**Task brief**
Only the lines from the one holding "Task: Select INDIVIDUAL ASSURANCE plan title" through the end of the material are to be repeated, exactly and without pictures.

**Data to use**
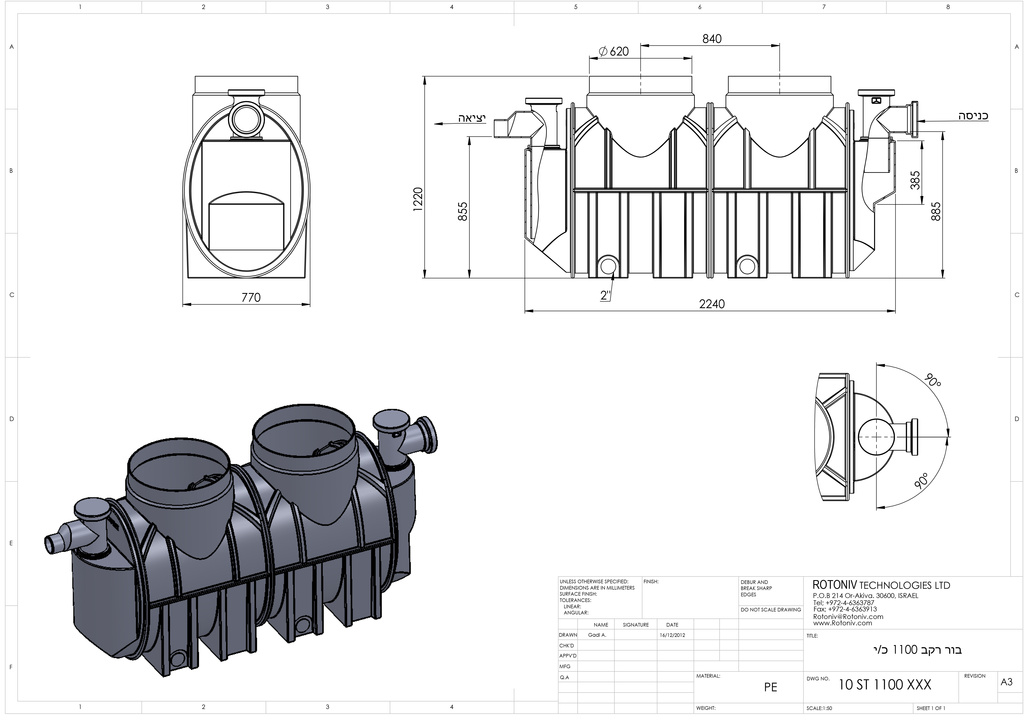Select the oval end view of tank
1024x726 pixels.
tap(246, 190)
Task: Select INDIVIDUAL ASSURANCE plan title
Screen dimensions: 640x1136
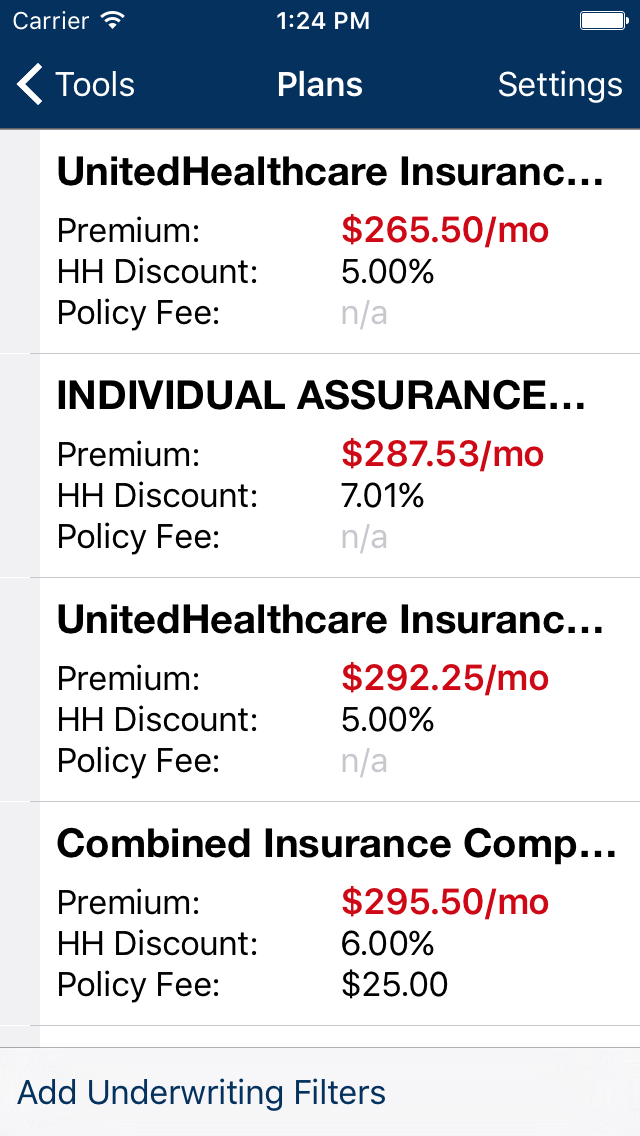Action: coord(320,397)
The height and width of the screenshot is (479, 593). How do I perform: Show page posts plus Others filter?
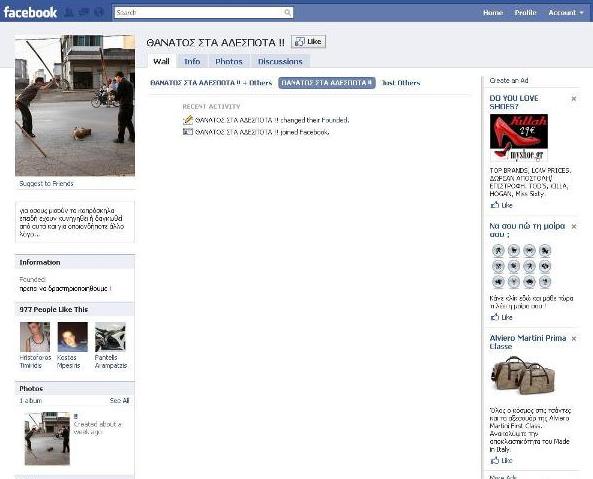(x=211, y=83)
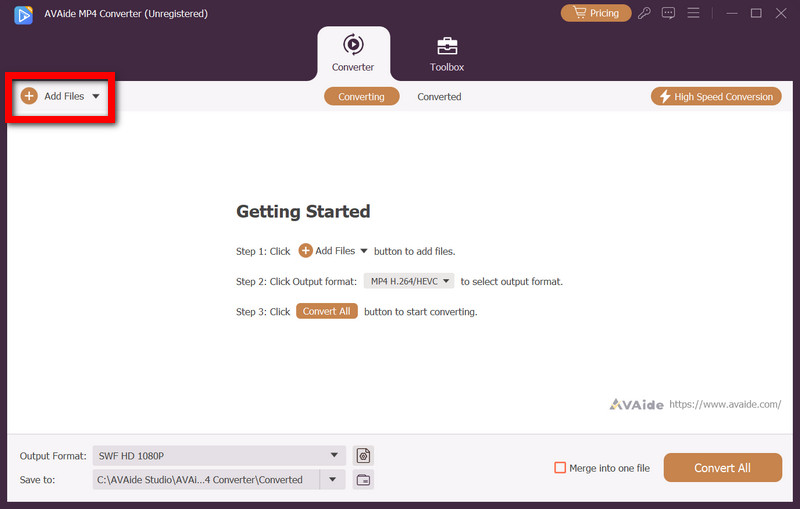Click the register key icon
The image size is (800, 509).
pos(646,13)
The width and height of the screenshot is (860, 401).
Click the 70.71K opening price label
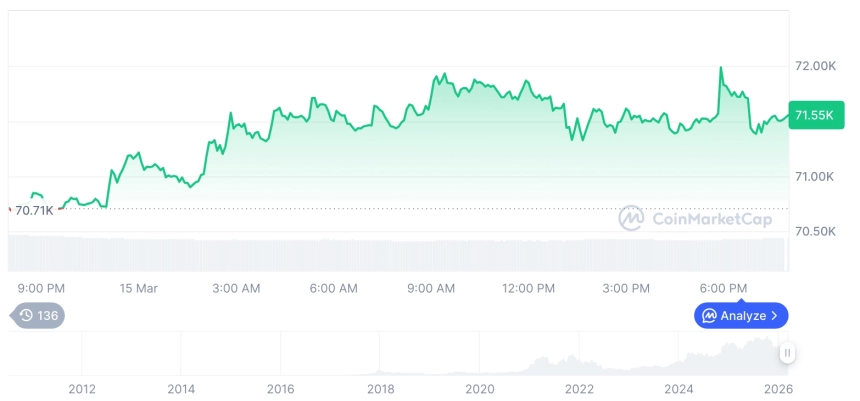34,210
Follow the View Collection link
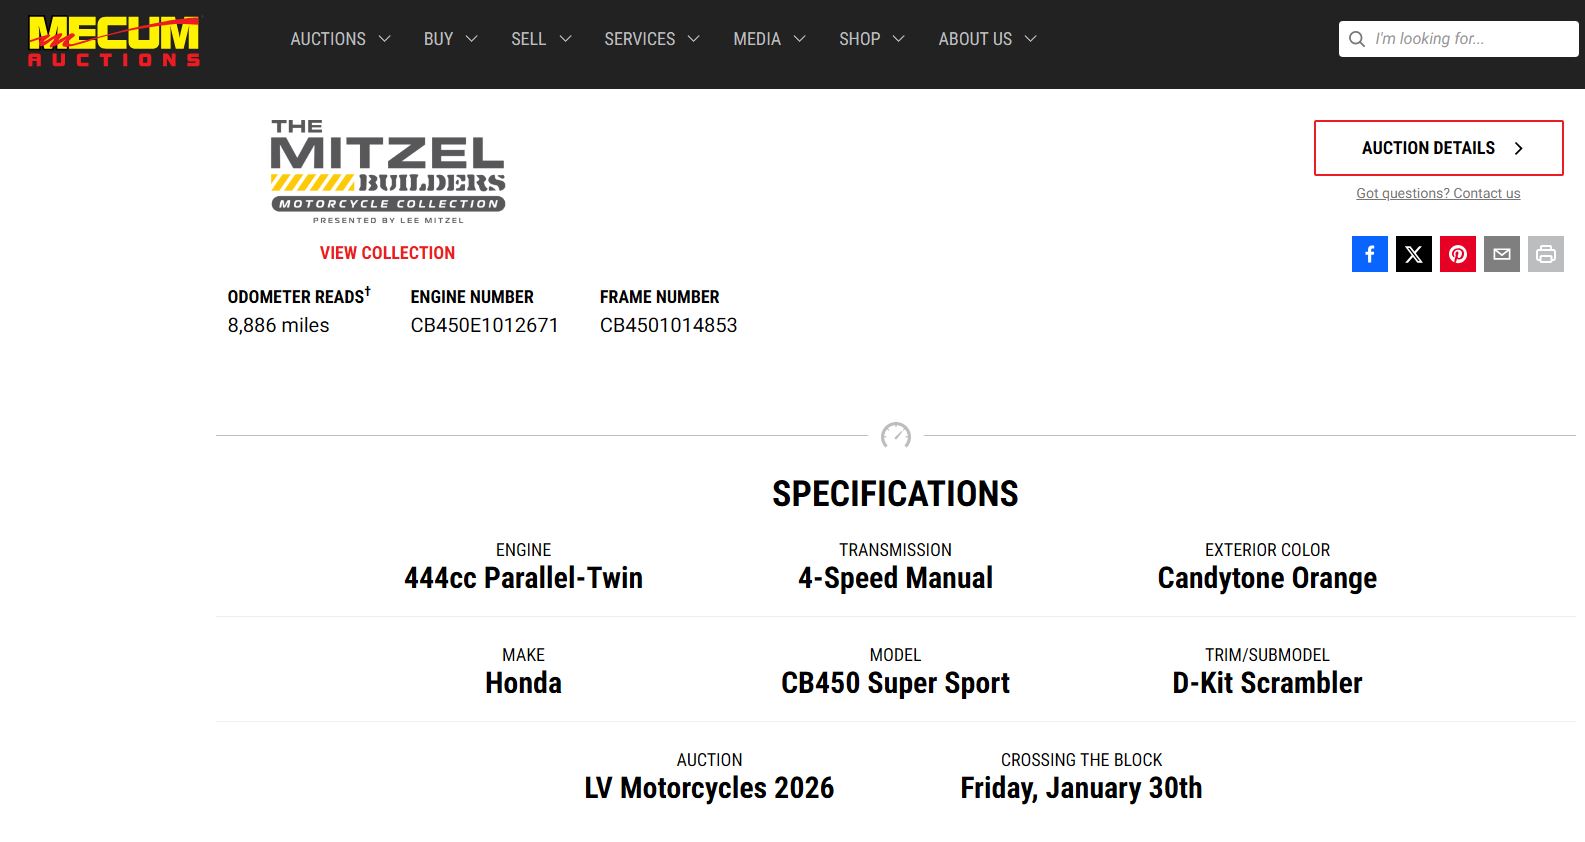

**Task response**
Task: Select INDIVIDUAL ASSURANCE plan title
Screen dimensions: 640x1136
Action: coord(320,397)
The height and width of the screenshot is (479, 593). How do I perform: Show page posts plus Others filter?
(x=211, y=83)
Click the register key icon
The image size is (800, 509).
pos(646,13)
The width and height of the screenshot is (860, 401).
Click the 70.71K opening price label
34,210
Follow the View Collection link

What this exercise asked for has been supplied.